▶ _Exercise data_
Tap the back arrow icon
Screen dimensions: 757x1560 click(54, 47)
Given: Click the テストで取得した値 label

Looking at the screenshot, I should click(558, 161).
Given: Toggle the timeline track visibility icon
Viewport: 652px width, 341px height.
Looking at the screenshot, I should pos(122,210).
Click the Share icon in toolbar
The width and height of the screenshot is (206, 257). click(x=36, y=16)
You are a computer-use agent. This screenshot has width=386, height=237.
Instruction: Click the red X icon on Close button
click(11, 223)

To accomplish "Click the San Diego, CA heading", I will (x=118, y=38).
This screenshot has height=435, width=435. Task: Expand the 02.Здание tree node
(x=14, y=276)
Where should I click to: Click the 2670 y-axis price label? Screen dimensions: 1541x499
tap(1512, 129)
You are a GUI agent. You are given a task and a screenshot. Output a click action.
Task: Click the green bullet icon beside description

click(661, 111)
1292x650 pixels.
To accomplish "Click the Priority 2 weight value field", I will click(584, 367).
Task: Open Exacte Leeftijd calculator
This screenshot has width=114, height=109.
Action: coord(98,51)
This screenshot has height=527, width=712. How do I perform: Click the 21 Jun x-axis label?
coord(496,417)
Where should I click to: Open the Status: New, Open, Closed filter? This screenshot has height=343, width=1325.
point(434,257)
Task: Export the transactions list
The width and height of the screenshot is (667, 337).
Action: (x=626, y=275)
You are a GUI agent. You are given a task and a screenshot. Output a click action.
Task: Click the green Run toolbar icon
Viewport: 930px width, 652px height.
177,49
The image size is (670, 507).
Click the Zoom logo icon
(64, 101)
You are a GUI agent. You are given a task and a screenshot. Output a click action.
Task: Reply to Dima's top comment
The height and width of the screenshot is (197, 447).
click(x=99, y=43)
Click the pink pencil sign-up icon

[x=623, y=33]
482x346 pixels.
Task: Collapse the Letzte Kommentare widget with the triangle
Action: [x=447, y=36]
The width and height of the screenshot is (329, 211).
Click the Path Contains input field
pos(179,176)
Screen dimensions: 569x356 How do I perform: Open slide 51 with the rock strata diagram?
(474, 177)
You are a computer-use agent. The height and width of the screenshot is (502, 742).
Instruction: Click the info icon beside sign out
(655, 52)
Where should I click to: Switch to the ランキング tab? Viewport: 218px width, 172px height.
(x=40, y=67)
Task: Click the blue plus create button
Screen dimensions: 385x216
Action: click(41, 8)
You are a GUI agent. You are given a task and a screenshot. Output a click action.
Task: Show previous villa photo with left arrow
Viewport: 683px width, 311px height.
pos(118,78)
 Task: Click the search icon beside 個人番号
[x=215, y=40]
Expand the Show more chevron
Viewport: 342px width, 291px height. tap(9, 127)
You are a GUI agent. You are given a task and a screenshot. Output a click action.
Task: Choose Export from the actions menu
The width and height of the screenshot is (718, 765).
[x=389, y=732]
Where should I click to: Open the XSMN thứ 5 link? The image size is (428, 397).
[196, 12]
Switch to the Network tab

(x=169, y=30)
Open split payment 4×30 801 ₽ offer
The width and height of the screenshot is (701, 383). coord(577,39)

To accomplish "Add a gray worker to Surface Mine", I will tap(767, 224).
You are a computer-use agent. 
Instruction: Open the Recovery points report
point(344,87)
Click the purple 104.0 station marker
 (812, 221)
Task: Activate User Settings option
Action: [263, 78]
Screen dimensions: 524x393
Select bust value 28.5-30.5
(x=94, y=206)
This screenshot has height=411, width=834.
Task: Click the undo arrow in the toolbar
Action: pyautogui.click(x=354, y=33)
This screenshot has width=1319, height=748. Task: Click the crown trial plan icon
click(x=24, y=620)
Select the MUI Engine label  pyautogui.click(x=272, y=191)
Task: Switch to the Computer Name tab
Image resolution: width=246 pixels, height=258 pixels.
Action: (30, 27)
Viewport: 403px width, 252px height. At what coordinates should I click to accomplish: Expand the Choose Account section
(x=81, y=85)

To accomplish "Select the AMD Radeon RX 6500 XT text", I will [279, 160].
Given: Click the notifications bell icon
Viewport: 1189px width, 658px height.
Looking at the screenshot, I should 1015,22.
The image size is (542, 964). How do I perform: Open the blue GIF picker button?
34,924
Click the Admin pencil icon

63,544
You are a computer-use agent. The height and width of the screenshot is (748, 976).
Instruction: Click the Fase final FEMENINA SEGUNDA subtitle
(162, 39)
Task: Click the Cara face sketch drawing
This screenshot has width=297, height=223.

▶ _The problem_
Look through the entries above. Copy each line in which the string "Export" occurs.

▶ _Answer_
Task: Export the transactions list
Task: Choose Export from the actions menu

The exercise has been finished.